It's just pain right?

A letter from a fellow warrior reminded me of something I’ve been wanting to blog about since last summer. Today was technically my last day in the clinical trial. They were supposed to call me to check once more for adverse events because it’s day 210. Everything happens on a certain date. Day 1 for me was the long and unforgettable intake day when a nurse went over my 3” thick medical record. I could write a book about the ten minutes we spent with the doctor in charge of the facility after we’d been with the nurse three and a half hours. But I’ll just tell you four words of it: It’s just pain, right?”

Without examining me, reading my chart, or letting me finish speaking, he met me and judged my case. There was no pause for an answer. It was a statement in the form of a question. It was a verdict.

My “answer” has been on the tip of my tongue since then: “No.”

It’s not just pain

No, it’s not just pain. My own chief complaints include disability, six years of almost daily fevers, fear for my kids, and fear of earlier death. Pain from Rheumatoid is dreadful and in its own class. But let’s look at why even the pain itself is not “just pain right.”

But even the pain is not “just pain”

Another day, another patient, another kind of doctor… Here’s the letter.

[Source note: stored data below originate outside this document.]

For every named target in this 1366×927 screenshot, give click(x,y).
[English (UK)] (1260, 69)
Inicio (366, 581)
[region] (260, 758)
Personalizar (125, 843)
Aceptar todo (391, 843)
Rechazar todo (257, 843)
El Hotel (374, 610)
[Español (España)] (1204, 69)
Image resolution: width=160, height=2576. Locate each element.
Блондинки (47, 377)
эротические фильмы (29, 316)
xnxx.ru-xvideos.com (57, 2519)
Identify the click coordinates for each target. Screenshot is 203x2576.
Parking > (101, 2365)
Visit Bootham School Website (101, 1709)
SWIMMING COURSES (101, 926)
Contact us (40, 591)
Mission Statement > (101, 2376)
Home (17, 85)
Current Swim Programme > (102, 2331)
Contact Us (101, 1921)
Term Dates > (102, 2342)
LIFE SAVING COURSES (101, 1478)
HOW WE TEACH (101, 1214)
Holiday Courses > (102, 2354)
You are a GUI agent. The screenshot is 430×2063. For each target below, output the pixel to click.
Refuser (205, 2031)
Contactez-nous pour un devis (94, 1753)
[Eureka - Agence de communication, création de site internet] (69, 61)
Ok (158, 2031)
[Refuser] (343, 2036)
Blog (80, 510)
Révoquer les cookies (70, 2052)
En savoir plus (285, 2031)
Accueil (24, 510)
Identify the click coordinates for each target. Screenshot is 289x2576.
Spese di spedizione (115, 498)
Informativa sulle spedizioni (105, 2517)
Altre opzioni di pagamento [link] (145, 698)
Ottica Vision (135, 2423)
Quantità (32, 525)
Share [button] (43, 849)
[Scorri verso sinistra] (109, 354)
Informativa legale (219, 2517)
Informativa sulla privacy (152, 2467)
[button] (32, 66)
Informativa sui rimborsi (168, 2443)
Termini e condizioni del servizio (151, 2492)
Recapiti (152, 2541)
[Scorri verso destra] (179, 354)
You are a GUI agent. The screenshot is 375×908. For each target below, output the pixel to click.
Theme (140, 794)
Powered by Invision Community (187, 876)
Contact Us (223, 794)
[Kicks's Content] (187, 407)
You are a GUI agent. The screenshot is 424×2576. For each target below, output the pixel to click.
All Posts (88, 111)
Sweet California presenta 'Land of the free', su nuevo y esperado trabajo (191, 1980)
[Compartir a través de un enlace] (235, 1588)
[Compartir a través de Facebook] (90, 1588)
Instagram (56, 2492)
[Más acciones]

“My story is happier now. A combination of Enbrel and Plaquenil helped but certainly brought me nowhere near the 70% return of function. My rheumatologist told me that I just wasn’t where he wanted to see me and hoped I would still get. He wanted better things for me. For many reasons, I had been refusing anything specifically targeting the pain, but he convinced me to try a prescription-strength NSAID.

I have a high tolerance for pain and I hadn’t wanted to take anything that would put further stresses on my body. However, once I began taking the medication, things changed. I hadn’t realized how pain was impacting my sleep and how very sleep deprived I was. I hadn’t realized how much energy was sapped while my body coped with the pain, even when I consciously pushed the pain aside. I didn’t know how many activities I was missing because the pain had frozen me and sapped my energy, keeping me in bed for hours each day. I just hadn’t known how the pain was impacting me.

It’s made a tremendous difference. Yes, the more medications I take, the more side effects I might accrue. I’m not back to “normal,” my husband reminds me after a day when we’ve had some hilarious bean-burger and spinach-dip throwing episodes when I tried to cook and ended up slinging food I was trying to lift with a spatula or stir with a spoon. Still, it’s so much better that it is scary, and I’m sure you know what I mean. I’m scared I’ll go back.

I wasn’t being stoic and valiant dealing with the pain without medication. I was being dumb. Needlessly dumb.”

Thanks to M. for letting us print part of her letter. She’s fighting so bravely to get as much of her life back as possible. And her doctor has performed brilliantly. What a wonderful example of how it’s supposed to work and how we can see that pain is not “just pain right.” No.

No, Dr. No, it’s not just pain

Years ago, one of my sons once had an impolite response to dumb questions. If the question didn’t even dignify a “no,” my son said, “N.” Since Day 1, I’ve looked for the right nickname we could use for this fellow, the polar opposite of M.’s good doctor. Maybe someday I can tell you more about it, but it only took 209 days to name him Dr. No.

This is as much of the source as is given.